● EXCERPTED PASSAGE
--*--
DreamCraft3D icon indicating copy to clipboard operation
DreamCraft3D copied to clipboard

Cannot connect to Huggingface to load model files

Open RoenTh opened this issue 7 months ago • 0 comments

While attempting to run the train_dreambooth_lora.py script with the DeepFloyd/IF-I-XL-v1.0 model, I encountered an issue. It appears that the script cannot connect to the Huggingface servers.

I tried to run this command:

export MODEL_NAME="DeepFloyd/IF-I-XL-v1.0"
export INSTANCE_DIR=".cache/temp"
export OUTPUT_DIR=".cache/if_dreambooth_mushroom"

accelerate launch threestudio/scripts/train_dreambooth_lora.py \
  --pretrained_model_name_or_path=$MODEL_NAME  \
  --instance_data_dir=$INSTANCE_DIR \
  --output_dir=$OUTPUT_DIR \
  --instance_prompt="a sks mushroom" \
  --resolution=64 \
  --train_batch_size=4 \
  --gradient_accumulation_steps=1 \
  --learning_rate=5e-6 \
  --scale_lr \
  --max_train_steps=1200 \
  --checkpointing_steps=600 \
  --pre_compute_text_embeddings \
  --tokenizer_max_length=77 \
  --text_encoder_use_attention_mask

Error Log:

The following values were not passed to `accelerate launch` and had defaults used instead:
	`--num_processes` was set to a value of `2`
		More than one GPU was found, enabling multi-GPU training.
		If this was unintended please pass in `--num_processes=1`.
	`--num_machines` was set to a value of `1`
	`--mixed_precision` was set to a value of `'no'`
	`--dynamo_backend` was set to a value of `'no'`
To avoid this warning pass in values for each of the problematic parameters or run `accelerate config`.
/opt/conda/lib/python3.10/site-packages/diffusers/utils/outputs.py:63: UserWarning: torch.utils._pytree._register_pytree_node is deprecated. Please use torch.utils._pytree.register_pytree_node instead.
  torch.utils._pytree._register_pytree_node(
/opt/conda/lib/python3.10/site-packages/diffusers/utils/outputs.py:63: UserWarning: torch.utils._pytree._register_pytree_node is deprecated. Please use torch.utils._pytree.register_pytree_node instead.
  torch.utils._pytree._register_pytree_node(
07/09/2024 14:59:50 - INFO - __main__ - Distributed environment: MULTI_GPU  Backend: nccl
Num processes: 2
Process index: 0
Local process index: 0
Device: cuda:0

Mixed precision type: no

[rank0]: Traceback (most recent call last):
[rank0]:   File "/opt/conda/lib/python3.10/site-packages/transformers/utils/hub.py", line 402, in cached_file
[rank0]:     resolved_file = hf_hub_download(
[rank0]:   File "/opt/conda/lib/python3.10/site-packages/huggingface_hub/utils/_validators.py", line 114, in _inner_fn
[rank0]:     return fn(*args, **kwargs)
--*--
● MATERIAL SUPPLIED
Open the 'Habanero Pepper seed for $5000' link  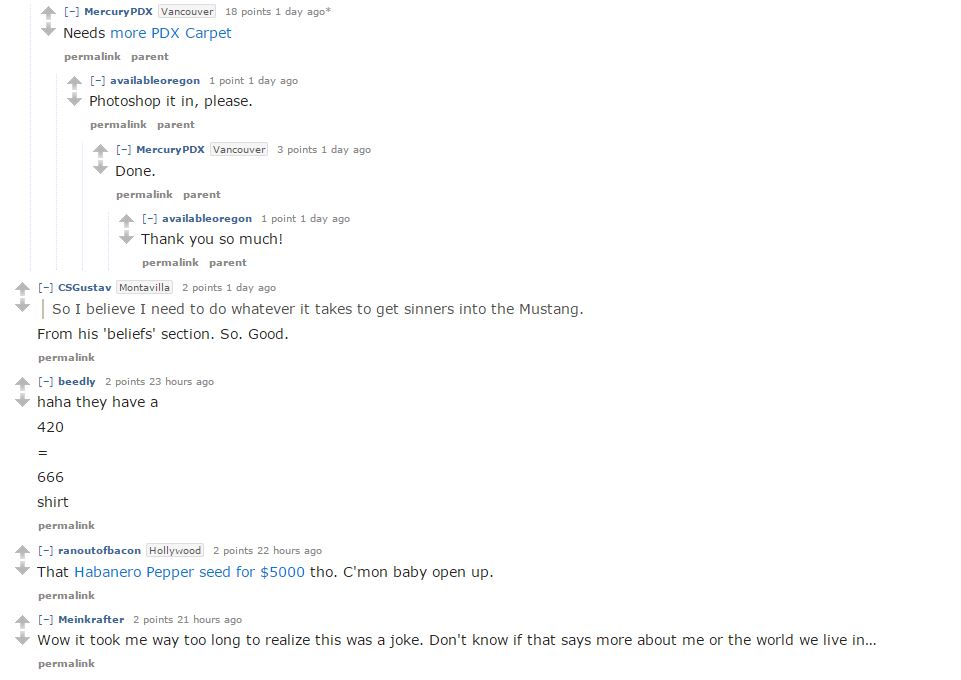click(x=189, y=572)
--*--
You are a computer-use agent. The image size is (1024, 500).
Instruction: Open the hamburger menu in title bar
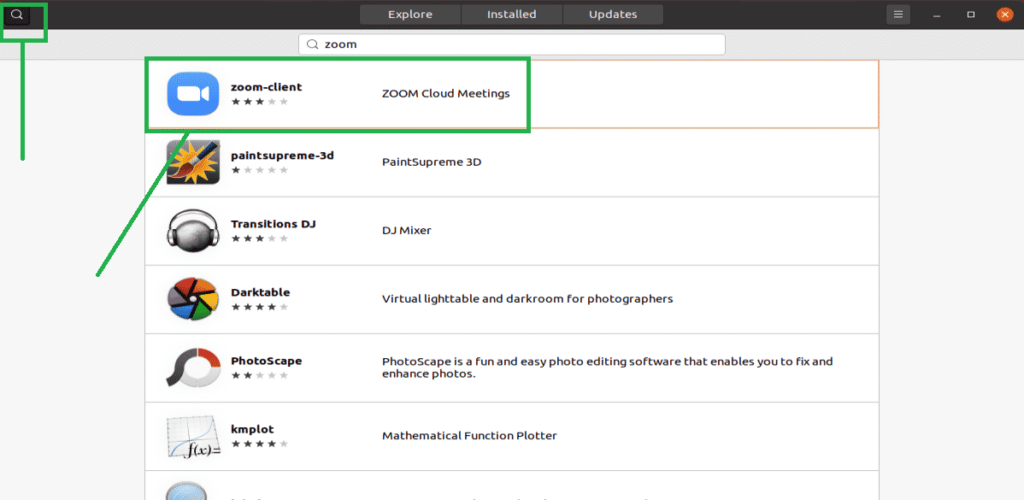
--*--
● PROBLEMS TO SOLVE
A: Answer these about the DreamCraft3D issue, one line each:
(i) Which model was the training script run with?
(ii) What value did `--num_processes` get by default?
(iii) What backend does the log report for the distributed environment?
B: Please write out the part of the DreamCraft3D issue that begins at the words "DreamCraft3D icon indicating" and stops after "the Huggingface servers.".
The material has no connection to the DreamCraft3D issue.

● WRITTEN RESPONSES
A:
(i) DeepFloyd/IF-I-XL-v1.0
(ii) 2
(iii) nccl

B:
DreamCraft3D icon indicating copy to clipboard operation
DreamCraft3D copied to clipboard

Cannot connect to Huggingface to load model files

Open RoenTh opened this issue 7 months ago • 0 comments

While attempting to run the train_dreambooth_lora.py script with the DeepFloyd/IF-I-XL-v1.0 model, I encountered an issue. It appears that the script cannot connect to the Huggingface servers.